**WHAT THE EXERCISE ASKS:**
Continue the news report below on weekly jobless claims, picking up after its last sentence.

**QUOTED PASSAGE:**

The number of Americans newly seeking jobless benefits unexpectedly rose last week even as the summer surge in COVID-19 cases driven by the Delta variant appears to have peaked and has begun to decline, the feds said Thursday.
Initial filings for unemployment benefits, seen as a proxy for layoffs, rose to 362,000 last week, up 11,000 from the prior week’s level of 351,000, according to data released Thursday by the Labor Department.
Economists surveyed by Dow Jones expected to see weekly new claims drop to 335,000.
The overall rise in new claims was fueled at least in part by jumps in California and Michigan, Bankrate’s senior economic analyst Mark Hamrick noted.
“Negative surprise alert: New jobless claims have risen for a third straight week, surging by 11,000 to 362,000,” he said.
“As we get updates on some of the lagging figures, the Labor Department says a total of five million Americans were receiving some form of jobless assistance in the week ending Sept. 11, which marked a weekly decline of six million as federal pandemic benefits were expiring,” he added.
Weekly new claims have fallen substantially from the 2020 peak of about 6.1 million new claims in a single week, but remain above pre-pandemic levels.
Thursday’s report marks the third consecutive week of rising new jobless claims in a surprise setback for the labor market.
The country was averaging just over 200,000 new claims per week in 2019.
More than 2.8 million Americans remained on traditional state unemployment benefits as of Thursday, the feds added.

Records from a dataset:
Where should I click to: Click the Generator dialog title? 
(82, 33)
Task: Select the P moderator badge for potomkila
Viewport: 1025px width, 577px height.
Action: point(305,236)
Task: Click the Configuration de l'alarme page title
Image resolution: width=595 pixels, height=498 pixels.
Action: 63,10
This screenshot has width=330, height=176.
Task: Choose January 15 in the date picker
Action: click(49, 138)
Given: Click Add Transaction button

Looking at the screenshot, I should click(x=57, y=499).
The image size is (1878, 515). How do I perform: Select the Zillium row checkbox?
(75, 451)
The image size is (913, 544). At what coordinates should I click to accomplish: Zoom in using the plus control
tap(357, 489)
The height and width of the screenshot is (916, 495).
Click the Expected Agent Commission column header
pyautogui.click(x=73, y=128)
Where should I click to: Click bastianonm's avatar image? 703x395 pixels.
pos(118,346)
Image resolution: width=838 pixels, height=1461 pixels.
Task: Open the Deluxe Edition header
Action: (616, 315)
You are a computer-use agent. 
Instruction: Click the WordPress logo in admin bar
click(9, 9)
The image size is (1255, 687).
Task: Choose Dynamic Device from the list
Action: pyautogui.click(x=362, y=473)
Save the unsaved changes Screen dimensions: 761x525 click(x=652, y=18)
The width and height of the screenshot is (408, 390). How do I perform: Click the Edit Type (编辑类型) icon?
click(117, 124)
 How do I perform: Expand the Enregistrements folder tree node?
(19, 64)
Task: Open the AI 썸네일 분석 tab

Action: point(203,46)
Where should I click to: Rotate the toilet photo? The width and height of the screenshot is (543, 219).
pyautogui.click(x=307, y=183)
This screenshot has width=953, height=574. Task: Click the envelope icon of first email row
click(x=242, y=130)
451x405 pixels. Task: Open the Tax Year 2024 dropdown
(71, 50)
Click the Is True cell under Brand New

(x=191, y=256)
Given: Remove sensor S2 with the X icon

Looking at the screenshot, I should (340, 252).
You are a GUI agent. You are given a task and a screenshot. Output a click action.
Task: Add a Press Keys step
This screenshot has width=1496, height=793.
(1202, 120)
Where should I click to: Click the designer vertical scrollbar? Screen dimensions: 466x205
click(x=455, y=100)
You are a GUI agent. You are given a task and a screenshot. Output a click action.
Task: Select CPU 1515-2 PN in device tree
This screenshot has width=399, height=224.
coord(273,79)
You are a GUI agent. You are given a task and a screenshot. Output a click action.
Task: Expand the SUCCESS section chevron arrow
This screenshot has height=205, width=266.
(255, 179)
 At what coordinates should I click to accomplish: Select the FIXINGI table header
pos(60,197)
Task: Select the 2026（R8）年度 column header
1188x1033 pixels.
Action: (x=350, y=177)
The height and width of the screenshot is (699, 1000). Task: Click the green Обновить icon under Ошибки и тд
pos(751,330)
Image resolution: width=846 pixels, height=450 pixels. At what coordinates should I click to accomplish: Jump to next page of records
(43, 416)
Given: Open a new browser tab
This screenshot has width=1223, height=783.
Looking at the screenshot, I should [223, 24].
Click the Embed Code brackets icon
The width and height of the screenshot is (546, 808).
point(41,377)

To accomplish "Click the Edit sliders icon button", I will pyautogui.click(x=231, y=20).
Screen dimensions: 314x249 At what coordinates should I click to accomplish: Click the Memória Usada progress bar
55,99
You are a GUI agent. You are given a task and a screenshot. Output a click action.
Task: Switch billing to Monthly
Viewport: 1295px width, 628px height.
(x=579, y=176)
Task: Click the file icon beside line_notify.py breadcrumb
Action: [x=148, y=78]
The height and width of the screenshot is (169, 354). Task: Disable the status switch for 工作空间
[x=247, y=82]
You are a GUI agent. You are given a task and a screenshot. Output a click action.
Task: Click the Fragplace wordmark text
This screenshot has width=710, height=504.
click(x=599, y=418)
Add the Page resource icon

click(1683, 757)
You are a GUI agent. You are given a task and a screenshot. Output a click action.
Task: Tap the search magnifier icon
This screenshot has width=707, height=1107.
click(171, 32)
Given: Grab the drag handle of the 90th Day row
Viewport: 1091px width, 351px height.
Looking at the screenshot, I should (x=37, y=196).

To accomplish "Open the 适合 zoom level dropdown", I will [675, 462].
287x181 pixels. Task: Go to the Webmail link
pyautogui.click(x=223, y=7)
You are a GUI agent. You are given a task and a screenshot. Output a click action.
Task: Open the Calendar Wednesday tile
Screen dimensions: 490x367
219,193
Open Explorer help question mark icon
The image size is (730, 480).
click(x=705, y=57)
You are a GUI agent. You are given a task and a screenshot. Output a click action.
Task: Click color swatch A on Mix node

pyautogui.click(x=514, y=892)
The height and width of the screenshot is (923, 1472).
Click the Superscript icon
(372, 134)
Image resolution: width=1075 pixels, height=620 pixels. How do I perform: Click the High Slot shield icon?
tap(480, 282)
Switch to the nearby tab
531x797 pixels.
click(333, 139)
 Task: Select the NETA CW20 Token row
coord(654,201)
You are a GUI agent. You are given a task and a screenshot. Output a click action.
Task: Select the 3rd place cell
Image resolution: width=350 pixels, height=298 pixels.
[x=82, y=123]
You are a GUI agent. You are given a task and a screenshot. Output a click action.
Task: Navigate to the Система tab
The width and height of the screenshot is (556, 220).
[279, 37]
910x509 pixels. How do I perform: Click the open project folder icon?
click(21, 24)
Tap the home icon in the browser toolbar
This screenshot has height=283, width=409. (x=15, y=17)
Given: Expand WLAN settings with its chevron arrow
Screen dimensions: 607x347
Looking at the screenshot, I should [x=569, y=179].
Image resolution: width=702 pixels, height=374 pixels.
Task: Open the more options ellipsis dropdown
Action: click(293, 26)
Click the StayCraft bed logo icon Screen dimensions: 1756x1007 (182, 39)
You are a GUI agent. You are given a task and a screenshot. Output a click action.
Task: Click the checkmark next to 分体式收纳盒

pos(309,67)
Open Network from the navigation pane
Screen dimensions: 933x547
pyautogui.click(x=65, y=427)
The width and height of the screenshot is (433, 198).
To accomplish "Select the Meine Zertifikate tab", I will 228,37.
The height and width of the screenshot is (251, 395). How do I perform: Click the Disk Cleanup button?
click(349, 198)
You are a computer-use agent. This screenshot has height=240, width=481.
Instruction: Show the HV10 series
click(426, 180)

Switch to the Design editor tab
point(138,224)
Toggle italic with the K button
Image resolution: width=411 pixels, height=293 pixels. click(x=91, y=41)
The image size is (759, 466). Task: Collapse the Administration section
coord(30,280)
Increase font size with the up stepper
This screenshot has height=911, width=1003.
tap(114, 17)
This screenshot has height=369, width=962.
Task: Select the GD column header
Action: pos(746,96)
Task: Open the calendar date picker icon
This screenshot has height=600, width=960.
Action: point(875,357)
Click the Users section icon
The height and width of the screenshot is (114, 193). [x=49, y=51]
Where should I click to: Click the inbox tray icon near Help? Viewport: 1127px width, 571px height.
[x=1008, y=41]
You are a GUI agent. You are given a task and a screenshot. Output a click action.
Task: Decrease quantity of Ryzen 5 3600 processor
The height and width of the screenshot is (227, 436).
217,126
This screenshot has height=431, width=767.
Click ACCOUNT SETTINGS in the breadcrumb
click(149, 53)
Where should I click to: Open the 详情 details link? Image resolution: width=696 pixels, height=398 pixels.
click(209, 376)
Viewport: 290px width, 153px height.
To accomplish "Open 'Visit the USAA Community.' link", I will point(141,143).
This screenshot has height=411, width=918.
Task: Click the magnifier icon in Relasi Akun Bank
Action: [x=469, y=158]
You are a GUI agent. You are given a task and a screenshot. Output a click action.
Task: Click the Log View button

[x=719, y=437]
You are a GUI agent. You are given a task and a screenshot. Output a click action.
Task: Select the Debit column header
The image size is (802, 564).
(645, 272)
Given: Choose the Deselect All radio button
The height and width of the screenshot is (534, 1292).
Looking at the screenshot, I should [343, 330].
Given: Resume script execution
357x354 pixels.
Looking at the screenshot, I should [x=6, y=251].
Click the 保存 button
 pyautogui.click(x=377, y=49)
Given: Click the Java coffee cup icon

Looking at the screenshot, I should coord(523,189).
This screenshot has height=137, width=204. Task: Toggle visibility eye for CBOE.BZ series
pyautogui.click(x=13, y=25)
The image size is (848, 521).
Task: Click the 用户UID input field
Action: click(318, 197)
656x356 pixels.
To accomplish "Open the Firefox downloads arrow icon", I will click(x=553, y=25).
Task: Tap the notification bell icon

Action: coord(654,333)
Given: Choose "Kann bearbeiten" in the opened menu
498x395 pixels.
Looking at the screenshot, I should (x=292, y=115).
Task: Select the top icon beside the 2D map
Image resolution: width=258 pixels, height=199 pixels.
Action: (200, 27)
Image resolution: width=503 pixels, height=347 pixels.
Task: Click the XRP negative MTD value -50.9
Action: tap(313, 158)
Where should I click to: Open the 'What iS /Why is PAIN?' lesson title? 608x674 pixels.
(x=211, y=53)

**ANSWER BOX:**
Continuing claims fell by just 18,000 from the prior week’s revised level, according to the new data. That figure stood at about 13 million at the same time last year, in the thick of the pandemic.
Those claims have fallen significantly since peaks seen in 2020, but the figure remains almost twice as high as pre-pandemic levels.
The economic recovery has made strides in recent months, but inflation and a nationwide labor shortage have held back further progress, economists say.
While this month’s consumer price index report from the Bureau of Labor Statistics showed that some of the goods responsible for the huge spikes in prices this summer are beginning to ease, the labor market is still struggling.
The country added only 235,000 jobs last month, falling way short of expectations and stoking concerns that the economic recovery is stalling out.
“There’s no question the Delta variant is why today’s job report isn’t stronger. I know people were looking and I was hoping for a higher number,” President Biden said earlier this month of the report.